ACTION ITEM
Starting with the line that contains "Powered by Shopify (455, 2338)" and stopping after the line that contains "Jota Quest Rompe", return each line below exactly as written, with no others.

[Stored records]
========

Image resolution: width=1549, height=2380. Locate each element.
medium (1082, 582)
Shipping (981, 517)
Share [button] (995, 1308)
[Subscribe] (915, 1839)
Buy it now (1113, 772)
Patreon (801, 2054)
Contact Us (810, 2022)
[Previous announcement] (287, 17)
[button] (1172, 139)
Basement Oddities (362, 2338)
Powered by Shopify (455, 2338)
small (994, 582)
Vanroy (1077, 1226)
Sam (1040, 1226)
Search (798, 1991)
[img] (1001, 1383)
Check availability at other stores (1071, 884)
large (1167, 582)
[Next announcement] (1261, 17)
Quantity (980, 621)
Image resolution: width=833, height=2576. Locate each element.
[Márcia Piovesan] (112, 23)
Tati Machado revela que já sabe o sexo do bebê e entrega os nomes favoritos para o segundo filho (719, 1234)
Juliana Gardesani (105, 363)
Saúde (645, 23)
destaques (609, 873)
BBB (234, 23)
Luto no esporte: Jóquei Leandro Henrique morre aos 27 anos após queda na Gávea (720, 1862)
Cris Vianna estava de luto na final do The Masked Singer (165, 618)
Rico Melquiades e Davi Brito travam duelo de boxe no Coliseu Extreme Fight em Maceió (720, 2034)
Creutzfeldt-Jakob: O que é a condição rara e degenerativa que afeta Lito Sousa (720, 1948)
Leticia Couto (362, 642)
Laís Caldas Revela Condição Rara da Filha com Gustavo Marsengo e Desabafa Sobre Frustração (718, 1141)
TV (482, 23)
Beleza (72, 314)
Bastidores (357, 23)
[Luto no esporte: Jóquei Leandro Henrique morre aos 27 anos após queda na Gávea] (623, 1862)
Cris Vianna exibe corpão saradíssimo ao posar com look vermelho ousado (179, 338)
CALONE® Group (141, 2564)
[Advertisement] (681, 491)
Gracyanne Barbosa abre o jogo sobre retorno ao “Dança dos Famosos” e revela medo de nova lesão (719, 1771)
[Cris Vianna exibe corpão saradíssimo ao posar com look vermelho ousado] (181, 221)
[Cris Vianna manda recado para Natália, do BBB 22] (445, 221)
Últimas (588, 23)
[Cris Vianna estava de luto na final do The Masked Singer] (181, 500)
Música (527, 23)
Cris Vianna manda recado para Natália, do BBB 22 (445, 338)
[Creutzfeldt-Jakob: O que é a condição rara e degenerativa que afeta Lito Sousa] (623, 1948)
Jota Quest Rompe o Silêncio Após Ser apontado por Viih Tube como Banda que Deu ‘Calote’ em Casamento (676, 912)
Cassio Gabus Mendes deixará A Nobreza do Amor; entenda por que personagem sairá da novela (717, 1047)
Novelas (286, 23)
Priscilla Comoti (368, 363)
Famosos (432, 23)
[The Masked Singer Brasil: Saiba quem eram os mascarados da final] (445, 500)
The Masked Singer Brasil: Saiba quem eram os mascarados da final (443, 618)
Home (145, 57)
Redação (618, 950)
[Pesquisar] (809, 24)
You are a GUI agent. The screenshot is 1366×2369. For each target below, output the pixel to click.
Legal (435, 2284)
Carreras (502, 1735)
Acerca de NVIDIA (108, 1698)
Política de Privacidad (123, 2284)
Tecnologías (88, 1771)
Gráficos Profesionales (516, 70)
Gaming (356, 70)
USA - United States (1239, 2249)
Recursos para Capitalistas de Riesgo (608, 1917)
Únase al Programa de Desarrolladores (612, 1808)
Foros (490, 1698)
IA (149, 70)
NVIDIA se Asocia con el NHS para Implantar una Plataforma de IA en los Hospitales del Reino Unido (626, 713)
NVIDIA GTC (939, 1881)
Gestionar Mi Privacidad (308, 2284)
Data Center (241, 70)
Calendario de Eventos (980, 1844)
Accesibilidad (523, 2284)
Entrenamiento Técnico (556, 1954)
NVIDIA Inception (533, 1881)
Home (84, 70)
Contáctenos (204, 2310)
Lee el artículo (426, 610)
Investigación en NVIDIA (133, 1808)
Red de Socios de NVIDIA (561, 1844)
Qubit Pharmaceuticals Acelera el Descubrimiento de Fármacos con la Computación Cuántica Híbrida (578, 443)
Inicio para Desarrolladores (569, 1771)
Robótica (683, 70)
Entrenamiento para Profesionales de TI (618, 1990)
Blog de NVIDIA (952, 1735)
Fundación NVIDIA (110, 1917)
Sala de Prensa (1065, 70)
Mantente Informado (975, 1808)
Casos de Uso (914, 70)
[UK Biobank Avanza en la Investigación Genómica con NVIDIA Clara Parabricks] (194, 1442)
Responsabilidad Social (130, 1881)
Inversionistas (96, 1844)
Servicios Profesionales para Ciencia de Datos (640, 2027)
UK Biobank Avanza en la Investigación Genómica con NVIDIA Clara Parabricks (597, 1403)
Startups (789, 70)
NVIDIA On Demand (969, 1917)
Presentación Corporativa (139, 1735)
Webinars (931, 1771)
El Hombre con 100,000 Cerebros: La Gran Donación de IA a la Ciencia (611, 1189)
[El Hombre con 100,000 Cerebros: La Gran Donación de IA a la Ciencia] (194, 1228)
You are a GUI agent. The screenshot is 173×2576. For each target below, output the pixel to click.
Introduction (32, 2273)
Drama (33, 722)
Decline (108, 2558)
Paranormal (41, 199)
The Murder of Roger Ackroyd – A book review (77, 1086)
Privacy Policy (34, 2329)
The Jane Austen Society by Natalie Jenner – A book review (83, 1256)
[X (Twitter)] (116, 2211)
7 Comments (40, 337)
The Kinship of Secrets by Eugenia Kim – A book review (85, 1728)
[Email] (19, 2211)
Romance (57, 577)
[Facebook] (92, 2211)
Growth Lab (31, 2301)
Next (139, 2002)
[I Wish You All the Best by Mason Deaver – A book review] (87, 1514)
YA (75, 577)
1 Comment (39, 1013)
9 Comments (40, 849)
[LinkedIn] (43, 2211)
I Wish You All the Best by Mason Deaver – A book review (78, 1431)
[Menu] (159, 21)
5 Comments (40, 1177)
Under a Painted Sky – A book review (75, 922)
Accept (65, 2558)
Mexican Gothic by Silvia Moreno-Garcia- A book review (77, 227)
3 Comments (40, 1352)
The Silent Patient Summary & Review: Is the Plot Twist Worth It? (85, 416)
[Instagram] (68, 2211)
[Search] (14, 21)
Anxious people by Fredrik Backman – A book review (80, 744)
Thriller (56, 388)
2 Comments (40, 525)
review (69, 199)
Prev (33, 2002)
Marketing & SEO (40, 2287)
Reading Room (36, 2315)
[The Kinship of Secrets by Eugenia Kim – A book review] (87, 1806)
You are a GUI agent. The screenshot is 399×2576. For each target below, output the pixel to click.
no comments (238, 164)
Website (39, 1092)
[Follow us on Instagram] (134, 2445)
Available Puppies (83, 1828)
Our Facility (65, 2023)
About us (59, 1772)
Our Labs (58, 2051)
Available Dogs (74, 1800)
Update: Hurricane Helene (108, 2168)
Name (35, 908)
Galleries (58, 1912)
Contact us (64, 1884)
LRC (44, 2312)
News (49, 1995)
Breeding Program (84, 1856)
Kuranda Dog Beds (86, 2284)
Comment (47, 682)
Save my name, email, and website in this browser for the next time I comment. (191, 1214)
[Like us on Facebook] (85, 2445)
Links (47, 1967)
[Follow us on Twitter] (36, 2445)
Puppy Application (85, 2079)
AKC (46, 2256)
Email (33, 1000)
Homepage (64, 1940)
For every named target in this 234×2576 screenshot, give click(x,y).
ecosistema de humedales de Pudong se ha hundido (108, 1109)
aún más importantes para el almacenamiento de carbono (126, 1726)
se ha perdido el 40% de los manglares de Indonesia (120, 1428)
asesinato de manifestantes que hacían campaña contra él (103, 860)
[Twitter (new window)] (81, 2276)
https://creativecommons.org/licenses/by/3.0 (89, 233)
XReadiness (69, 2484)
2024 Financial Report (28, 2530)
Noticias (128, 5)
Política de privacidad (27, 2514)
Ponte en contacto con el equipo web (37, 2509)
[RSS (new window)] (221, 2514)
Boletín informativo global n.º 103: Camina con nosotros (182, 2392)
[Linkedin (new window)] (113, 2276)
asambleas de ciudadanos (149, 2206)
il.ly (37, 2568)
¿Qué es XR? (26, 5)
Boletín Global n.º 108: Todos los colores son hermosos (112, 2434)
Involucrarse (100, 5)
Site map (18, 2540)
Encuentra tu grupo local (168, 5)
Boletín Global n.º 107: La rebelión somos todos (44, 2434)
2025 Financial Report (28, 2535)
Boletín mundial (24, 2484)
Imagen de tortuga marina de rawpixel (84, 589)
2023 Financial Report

========

EXERCISE ANSWER
Powered by Shopify (455, 2338)
small (994, 582)
Vanroy (1077, 1226)
Sam (1040, 1226)
Search (798, 1991)
[img] (1001, 1383)
Check availability at other stores (1071, 884)
large (1167, 582)
[Next announcement] (1261, 17)
Quantity (980, 621)
Image resolution: width=833, height=2576. Locate each element.
[Márcia Piovesan] (112, 23)
Tati Machado revela que já sabe o sexo do bebê e entrega os nomes favoritos para o segundo filho (719, 1234)
Juliana Gardesani (105, 363)
Saúde (645, 23)
destaques (609, 873)
BBB (234, 23)
Luto no esporte: Jóquei Leandro Henrique morre aos 27 anos após queda na Gávea (720, 1862)
Cris Vianna estava de luto na final do The Masked Singer (165, 618)
Rico Melquiades e Davi Brito travam duelo de boxe no Coliseu Extreme Fight em Maceió (720, 2034)
Creutzfeldt-Jakob: O que é a condição rara e degenerativa que afeta Lito Sousa (720, 1948)
Leticia Couto (362, 642)
Laís Caldas Revela Condição Rara da Filha com Gustavo Marsengo e Desabafa Sobre Frustração (718, 1141)
TV (482, 23)
Beleza (72, 314)
Bastidores (357, 23)
[Luto no esporte: Jóquei Leandro Henrique morre aos 27 anos após queda na Gávea] (623, 1862)
Cris Vianna exibe corpão saradíssimo ao posar com look vermelho ousado (179, 338)
CALONE® Group (141, 2564)
[Advertisement] (681, 491)
Gracyanne Barbosa abre o jogo sobre retorno ao “Dança dos Famosos” e revela medo de nova lesão (719, 1771)
[Cris Vianna exibe corpão saradíssimo ao posar com look vermelho ousado] (181, 221)
[Cris Vianna manda recado para Natália, do BBB 22] (445, 221)
Últimas (588, 23)
[Cris Vianna estava de luto na final do The Masked Singer] (181, 500)
Música (527, 23)
Cris Vianna manda recado para Natália, do BBB 22 (445, 338)
[Creutzfeldt-Jakob: O que é a condição rara e degenerativa que afeta Lito Sousa] (623, 1948)
Jota Quest Rompe o Silêncio Após Ser apontado por Viih Tube como Banda que Deu ‘Calote’ em Casamento (676, 912)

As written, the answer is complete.